Perú lucha contra la segunda ola de la pandemia con brigadas médicas nocturnas que recorren barrios populares de Lima para evaluar a enfermos de Covid-19 y realizan pruebas de descarte ante el perturbador incremento de decesos y contagios en las últimas semanas.
Vestidos con equipos de bioseguridad, las brigadas, compuestas de un médico y una enfermera, toman muestras, diagnostican y medican a los pacientes en sus precarias viviendas para evitar que estos lleguen a los hospitales que se encuentran colapsados.

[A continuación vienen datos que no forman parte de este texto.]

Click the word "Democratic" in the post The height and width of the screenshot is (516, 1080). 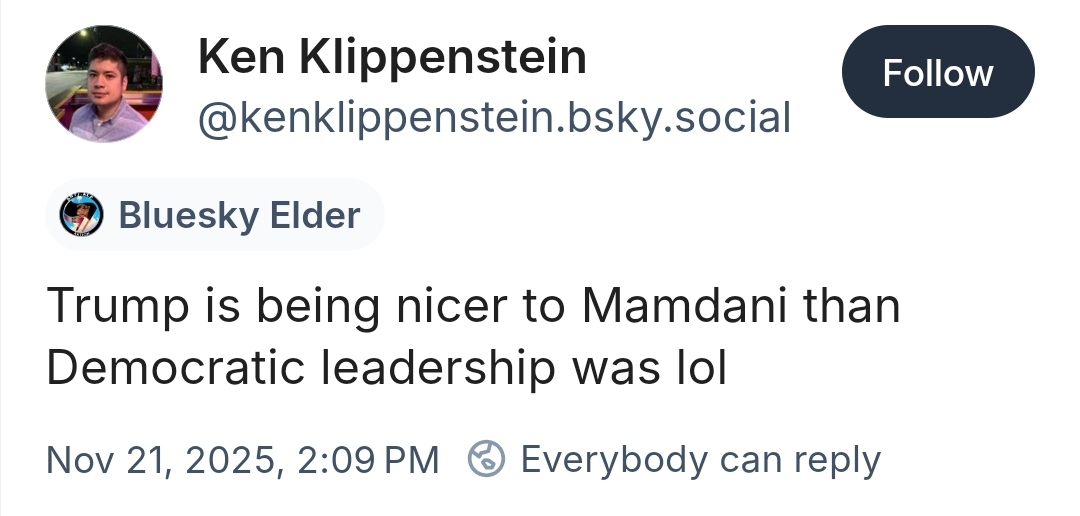click(x=178, y=368)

La segunda ola golpea sin pausa a Lima desde inicios de enero, cuando luego de las fiestas navideñas y fin de año los contagios diarios subieron y pasaron de un millar a más de cinco mil, y las muertes se dispararon de un promedio de 40 diarias a más de un centenar.
"Salimos las 24 horas técnicamente porque al paciente lo puedes tener mal en cualquier momento, no sabemos cuándo se va dar el Covid-19, dijo a la AFP el médico Alexander Bravo, quien lidera una de las cinco brigadas nocturnas que durante doce horas recorren siete distritos de Lima.
La cantidad de pacientes se está incrementando totalmente, la película se está repitiendo. Salimos al campo con el miedo de contagiarnos, manifestó Bravo, de 36 años.
Algunos de los enfermos que evalúan se encuentran conectados a un cilindro de oxígeno medicinal, señal inequívoca de que sus pulmones están afectados.
Tras la visita, los pacientes que están en fase inicial del Covid-19 reciben ivermectina y paracetamol.
La verdad no es bonito pasar estos momentos, es un mal bastante antipático, bastante malo, es silencioso y te trabaja por dentro y hace preocupar mucho a la familia, dijo a la AFP Joaquín Rodolfo Pardavé, recostado en una cama de su vivienda en el populoso distrito limeño de Ate.
Las visitas se realizan en siete distritos del este de la capital peruana, donde 112.500 personas se contagiaron y 7.700 fallecieron por el virus desde que hace 10 meses empezó la pandemia, según cifras del Ministerio de Salud.